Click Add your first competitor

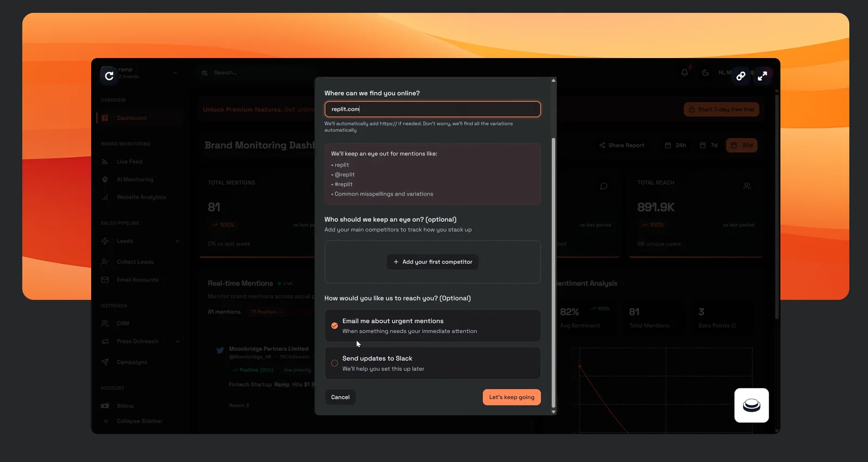pos(432,262)
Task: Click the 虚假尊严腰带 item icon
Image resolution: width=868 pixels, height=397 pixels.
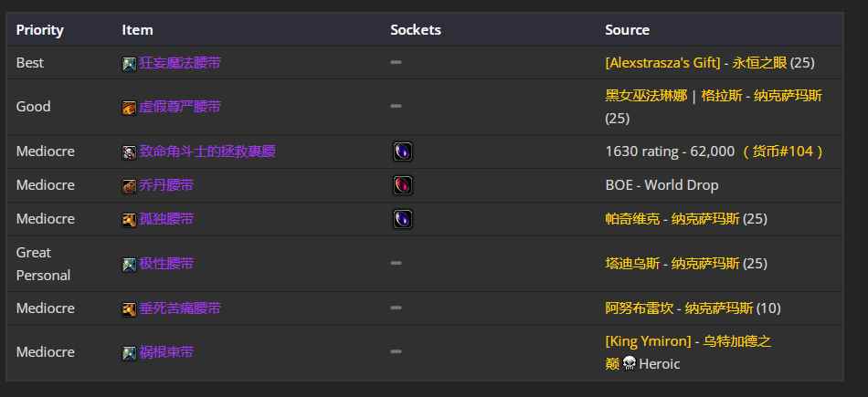Action: pyautogui.click(x=129, y=108)
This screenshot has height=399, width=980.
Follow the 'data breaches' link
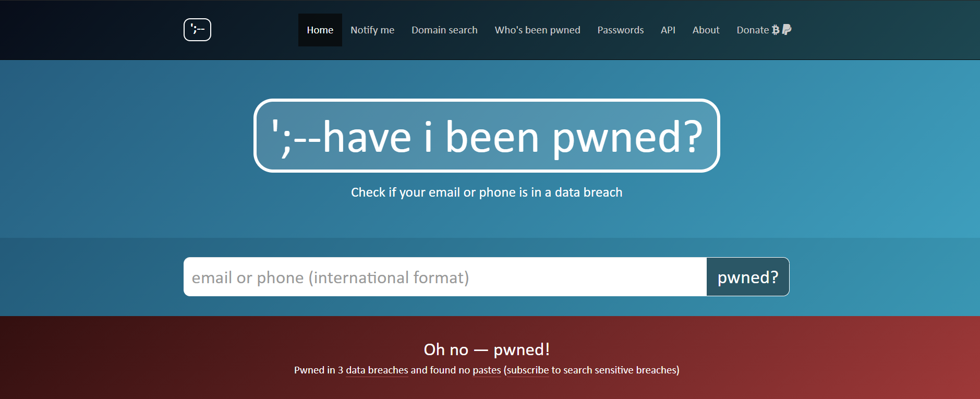click(377, 370)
......
- [AIM OF THE EXERCISE]: Could you give back the full listing word for word, leaving out the images?

- [TASK RESULT]:
Click Add your first competitor

pos(432,262)
Task: Click the 虚假尊严腰带 item icon
Image resolution: width=868 pixels, height=397 pixels.
Action: pyautogui.click(x=129, y=108)
This screenshot has height=399, width=980.
Follow the 'data breaches' link
click(377, 370)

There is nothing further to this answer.